3. Petitioners possession is one by the Reyeses tolerance and generosity and later by respondent
Tan Tes.

Petitioner fully knows that her stay in the subject lot is at the leniency and magnanimity of Mr.
Lino Reyes and later of respondent Tan Te; and her acquiescence to such use of the lot carries
with it an implicit and assumed commitment that she would leave the premises the moment it is
needed by the owner. When respondent Tan Te made a last, written demand on January 14, 1997
and petitioner breached her promise to leave upon demand, she lost her right to the physical
possession of the lot. Thus, respondent Tan Te should now be allowed to occupy her lot for
residential purposes, a dream that will finally be realized after nine (9) years of litigation.

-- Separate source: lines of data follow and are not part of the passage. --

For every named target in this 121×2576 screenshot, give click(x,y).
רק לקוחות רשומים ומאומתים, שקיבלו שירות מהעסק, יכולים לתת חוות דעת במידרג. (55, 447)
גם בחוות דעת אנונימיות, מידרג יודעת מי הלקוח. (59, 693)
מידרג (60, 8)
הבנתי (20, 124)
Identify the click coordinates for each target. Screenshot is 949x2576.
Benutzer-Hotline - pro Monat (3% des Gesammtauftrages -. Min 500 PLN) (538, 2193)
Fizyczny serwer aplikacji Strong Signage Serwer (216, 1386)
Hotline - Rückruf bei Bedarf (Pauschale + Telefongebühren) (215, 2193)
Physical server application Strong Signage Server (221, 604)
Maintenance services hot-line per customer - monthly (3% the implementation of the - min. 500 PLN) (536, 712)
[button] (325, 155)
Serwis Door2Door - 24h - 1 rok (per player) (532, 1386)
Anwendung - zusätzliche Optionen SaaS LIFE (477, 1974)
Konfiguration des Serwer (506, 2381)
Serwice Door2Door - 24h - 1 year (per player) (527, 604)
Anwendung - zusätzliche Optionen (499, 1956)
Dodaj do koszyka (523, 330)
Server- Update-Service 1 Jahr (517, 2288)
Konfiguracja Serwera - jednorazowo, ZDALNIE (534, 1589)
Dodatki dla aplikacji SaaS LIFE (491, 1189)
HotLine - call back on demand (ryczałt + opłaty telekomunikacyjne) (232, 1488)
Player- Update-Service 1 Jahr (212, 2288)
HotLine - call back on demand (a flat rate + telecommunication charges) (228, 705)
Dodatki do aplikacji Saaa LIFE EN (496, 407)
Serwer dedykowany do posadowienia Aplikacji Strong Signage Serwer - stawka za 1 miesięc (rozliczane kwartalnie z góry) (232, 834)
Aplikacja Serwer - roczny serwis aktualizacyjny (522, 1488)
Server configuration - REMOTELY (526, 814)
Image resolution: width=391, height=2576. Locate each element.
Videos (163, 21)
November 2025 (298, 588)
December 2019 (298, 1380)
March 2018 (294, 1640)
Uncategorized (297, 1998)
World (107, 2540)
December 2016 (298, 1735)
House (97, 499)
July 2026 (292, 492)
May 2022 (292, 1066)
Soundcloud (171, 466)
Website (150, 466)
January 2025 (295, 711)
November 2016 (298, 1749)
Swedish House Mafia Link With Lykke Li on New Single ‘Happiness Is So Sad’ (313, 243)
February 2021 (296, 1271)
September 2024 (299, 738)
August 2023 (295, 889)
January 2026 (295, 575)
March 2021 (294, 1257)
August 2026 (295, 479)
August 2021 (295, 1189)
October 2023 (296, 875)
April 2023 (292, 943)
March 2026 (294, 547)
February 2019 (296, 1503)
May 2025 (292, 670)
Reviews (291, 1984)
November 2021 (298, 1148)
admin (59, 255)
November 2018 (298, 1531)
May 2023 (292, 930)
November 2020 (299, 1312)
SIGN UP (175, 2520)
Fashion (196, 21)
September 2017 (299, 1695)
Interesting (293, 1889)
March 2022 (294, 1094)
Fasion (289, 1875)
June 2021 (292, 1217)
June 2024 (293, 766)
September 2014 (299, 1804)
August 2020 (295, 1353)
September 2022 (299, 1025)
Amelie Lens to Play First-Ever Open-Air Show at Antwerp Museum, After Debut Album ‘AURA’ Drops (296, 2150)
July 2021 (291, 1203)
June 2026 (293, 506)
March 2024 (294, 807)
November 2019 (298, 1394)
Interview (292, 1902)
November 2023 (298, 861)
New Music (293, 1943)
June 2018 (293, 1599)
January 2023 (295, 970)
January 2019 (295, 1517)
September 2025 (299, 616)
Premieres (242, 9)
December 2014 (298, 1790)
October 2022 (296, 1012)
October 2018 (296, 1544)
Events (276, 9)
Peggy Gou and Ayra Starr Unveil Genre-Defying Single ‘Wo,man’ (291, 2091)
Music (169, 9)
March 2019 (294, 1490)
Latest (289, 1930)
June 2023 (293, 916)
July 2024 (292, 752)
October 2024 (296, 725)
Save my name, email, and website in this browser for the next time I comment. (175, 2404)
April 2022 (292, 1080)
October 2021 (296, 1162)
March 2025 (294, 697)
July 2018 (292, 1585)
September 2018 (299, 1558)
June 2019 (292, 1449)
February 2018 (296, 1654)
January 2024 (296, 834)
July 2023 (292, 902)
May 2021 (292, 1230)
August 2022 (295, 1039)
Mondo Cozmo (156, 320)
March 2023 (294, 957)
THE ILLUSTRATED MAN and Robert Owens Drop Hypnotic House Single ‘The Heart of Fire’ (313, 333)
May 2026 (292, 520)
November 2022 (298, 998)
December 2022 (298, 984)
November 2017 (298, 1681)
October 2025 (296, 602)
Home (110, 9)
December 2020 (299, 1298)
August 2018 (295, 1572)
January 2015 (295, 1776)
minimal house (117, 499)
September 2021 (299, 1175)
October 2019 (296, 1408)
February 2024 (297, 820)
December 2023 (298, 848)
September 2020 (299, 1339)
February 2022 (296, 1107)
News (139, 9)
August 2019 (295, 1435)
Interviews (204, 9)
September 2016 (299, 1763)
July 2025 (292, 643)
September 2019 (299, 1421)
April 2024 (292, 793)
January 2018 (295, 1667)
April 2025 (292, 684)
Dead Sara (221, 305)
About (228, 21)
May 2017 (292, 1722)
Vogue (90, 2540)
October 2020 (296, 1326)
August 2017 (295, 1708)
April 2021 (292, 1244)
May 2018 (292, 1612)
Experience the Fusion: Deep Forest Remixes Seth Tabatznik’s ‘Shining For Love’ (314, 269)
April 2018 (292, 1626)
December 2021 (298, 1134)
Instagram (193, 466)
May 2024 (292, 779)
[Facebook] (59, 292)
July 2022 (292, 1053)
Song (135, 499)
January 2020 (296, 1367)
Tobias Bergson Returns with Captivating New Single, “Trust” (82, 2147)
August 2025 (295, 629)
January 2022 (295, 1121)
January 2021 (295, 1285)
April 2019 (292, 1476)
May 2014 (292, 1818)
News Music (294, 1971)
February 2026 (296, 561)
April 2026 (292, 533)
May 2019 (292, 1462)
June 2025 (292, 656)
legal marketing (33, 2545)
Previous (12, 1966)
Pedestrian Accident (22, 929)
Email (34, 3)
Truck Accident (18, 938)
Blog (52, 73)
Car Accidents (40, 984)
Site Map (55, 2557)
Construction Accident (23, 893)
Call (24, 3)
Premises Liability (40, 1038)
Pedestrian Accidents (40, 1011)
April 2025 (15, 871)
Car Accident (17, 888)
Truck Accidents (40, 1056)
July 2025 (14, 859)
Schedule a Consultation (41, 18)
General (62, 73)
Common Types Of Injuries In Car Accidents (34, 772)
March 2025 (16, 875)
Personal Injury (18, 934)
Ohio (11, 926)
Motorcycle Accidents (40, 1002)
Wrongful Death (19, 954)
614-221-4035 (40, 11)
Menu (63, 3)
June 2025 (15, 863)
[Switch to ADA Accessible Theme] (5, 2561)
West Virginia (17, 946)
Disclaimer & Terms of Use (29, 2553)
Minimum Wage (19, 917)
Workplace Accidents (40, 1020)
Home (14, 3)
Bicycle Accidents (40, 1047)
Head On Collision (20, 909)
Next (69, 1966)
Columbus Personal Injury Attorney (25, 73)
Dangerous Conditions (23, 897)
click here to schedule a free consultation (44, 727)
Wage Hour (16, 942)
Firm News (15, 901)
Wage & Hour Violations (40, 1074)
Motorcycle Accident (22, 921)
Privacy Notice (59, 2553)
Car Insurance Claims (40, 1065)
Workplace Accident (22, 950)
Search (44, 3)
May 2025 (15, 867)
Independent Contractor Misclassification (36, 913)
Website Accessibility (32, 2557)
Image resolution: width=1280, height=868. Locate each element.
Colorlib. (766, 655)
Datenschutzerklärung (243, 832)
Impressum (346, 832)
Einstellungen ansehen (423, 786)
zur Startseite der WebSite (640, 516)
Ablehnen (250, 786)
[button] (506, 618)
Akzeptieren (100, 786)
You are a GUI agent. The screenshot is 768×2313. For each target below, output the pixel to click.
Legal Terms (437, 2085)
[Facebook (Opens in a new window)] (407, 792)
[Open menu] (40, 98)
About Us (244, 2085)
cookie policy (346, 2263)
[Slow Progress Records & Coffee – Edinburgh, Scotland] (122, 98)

Even granting for the sake of argument that we entertain the issue, we rule that the intended
expropriation of respondents lot (TCT No. 233273) by the city government of Manila will not
affect the resolution of this petition. For one thing, the issue can be raised by petitioner in the
appropriate legal proceeding. Secondly, the intended expropriation might not even be
implemented since it is clear from the ordinance that the City Mayor will still locate available
funds for project, meaning the said expense is not a regular item in the budget.
WHEREFORE, this petition is DENIED for lack of merit. The April 30, 1999 Decision of the Court of
Appeals reinstating the April 3, 1998 MeTC Decision in Civil Case No. 156730-CV and the July 16,
1999 Resolution in CA-G.R. SP No. 49097 are hereby AFFIRMED IN TOTO.